Our Lady of Fatima and my existence

Our Lady of Fatima and my existence
Question from Michael on 6/24/2008:

I just got taken aback by something in the last few days. I've long been in favour of the devotion to the Immaculate Heart of Mary, and I don't propose to change my mind about it.

Our Lady asked for this devotion at Fatima. She said that if her requests were listened to many souls would be saved and there would be peace.

But if people continued to offend God another war, the Second World War, would break out during the reign of Pope Pius XI.

What takes me aback is this. My parents met and married in Scotland, the war having displaced them from far different places in eastern Europe. If the war had never happened they would never have met, they would have married differently or not at all, and I would never have been born!

So it seems I owe my very existence to a war Our Lady came to stop!

Could someone please help me work this one out?
Answer by David Gregson on 8/7/2008:

There's an old saying (not in the Bible), "It's an ill wind that blows nobody any good." Even though World War II was a judgment on the world, producing much evil, it was also the occasion of some good. For example, anti-semitism was permanently discredited among European peoples.

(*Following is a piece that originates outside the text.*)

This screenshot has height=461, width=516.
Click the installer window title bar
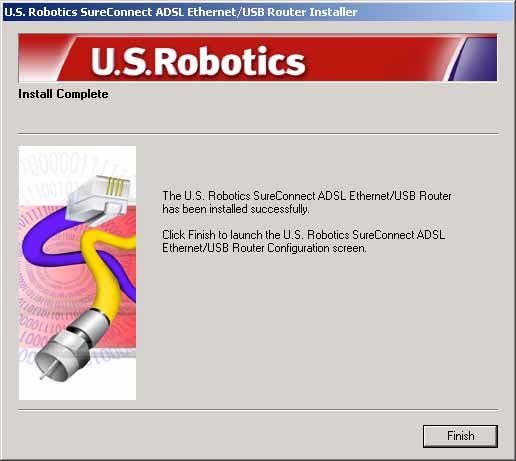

God always brings good out of evil, even though it may not be evident to us. Consider the story of Joseph, whose brothers sold him into slavery in Egypt. God was able to turn that grave sin into a great good. He provided for the survival of Joseph's family during a serious famine, and hence the coming to be of Israel, which descended from Joseph's family. As Joseph said, "As for you, you meant evil against me; but God meant it for good, to bring it about that many people should be kept alive..." (Gen 50:20) So you could say, Hitler, Hirohito, etc., meant it for evil, that the world should be subjected to war, but God meant it for good. On a smaller scale, that would include the marriage of your mother and father, that you might exist.